Ultimately we make these same judgements with our own children. Last month, all three of my younger sons earned pocket knives. Each of them desperately wanted one, and we hesitated before giving 5 year old Asher a knife (to be fair, he is only permitted to use his under adult supervision – 7 year old Isaiah and 9 year old Simon can use theirs unsupervised as long as we never see any evidence of misuse). But Asher is responsible, and he does do an astonishing number of responsible things for a kid his age. We both felt instinctively that he was ready, and the children’s pride in being trusted was worth a lot. So far, Asher is the only one who hasn’t managed to cut himself ;-).
Safer or stronger? How do you choose? It isn’t a great set of choices. I can’t say it is made better by the knowledge I could be arrested and lose custody of my other children for the judgements I’ve made, either.

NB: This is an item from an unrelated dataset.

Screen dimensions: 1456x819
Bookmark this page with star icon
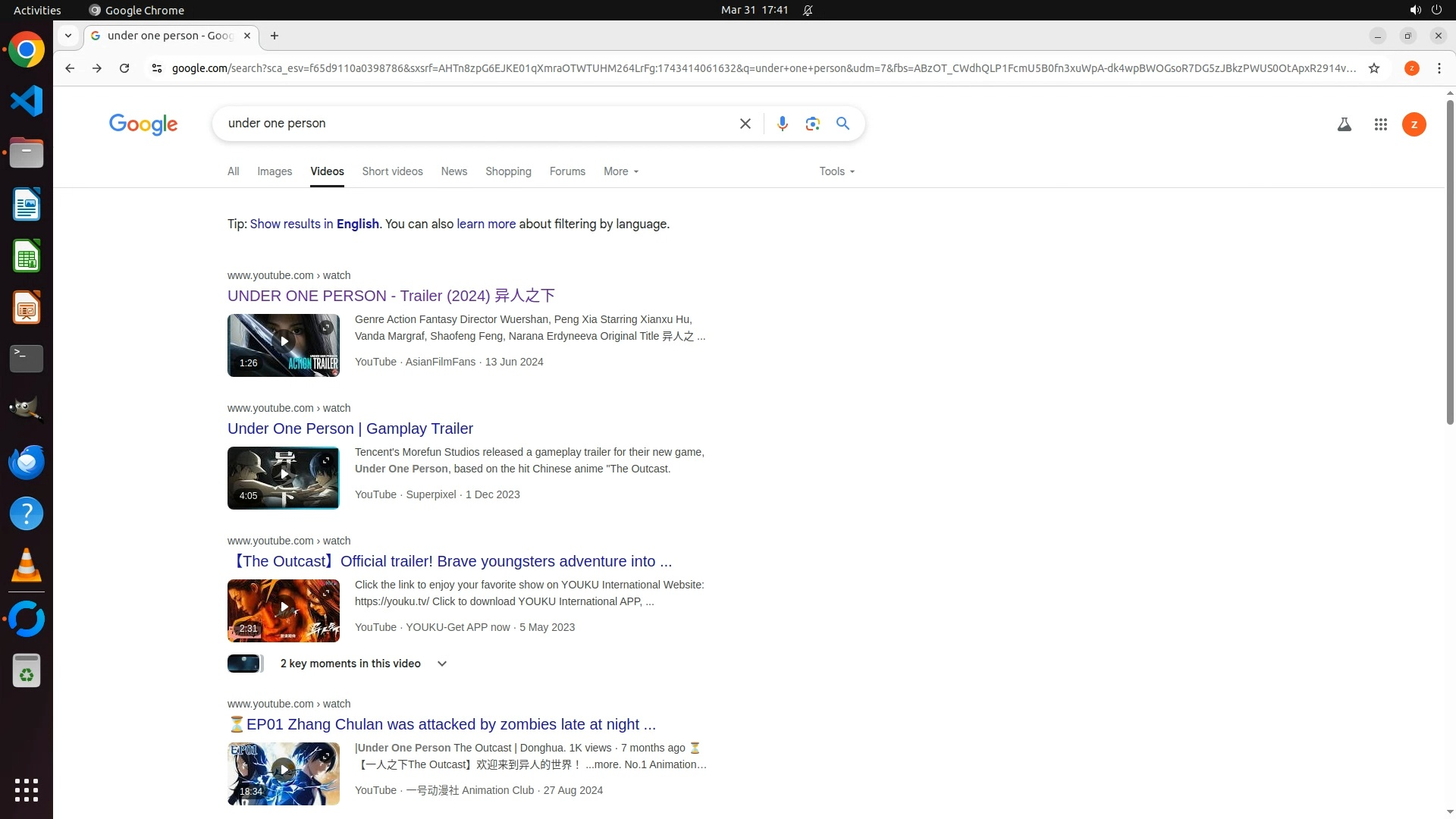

Sometimes a wandering child is a sign of a serious problem – kids left alone for days by parents off doing something else, parents so drunk or drugged that they aren’t aware of their kids. I can understand why this raises red flags, and worries. At the same time, it is one of those fairly universal experiences – and bringing down CPS is a frightening thing both in perception and reality.
In older, less energy intensive societies, people love their children just as deeply. They cannot, however, helicopter parent them in the same ways when there is constant domestic work to be done and no money for a supply of professional caregivers. As free-range parenting advocates have pointed out, there are gains as well as potential losses in this model, where children have more freedom – and, let’s be blunt, more risk – but have also the chance to develop independence and autonomy.
I don’t claim these are easy choices – they are hard for me and my family, they are hard for most parents. What I don’t grasp his how blaming any parent for daring to sleep makes children any safer. Instead, it sets up parents to do the impossible – and refuses to acknowledge that it is impossible.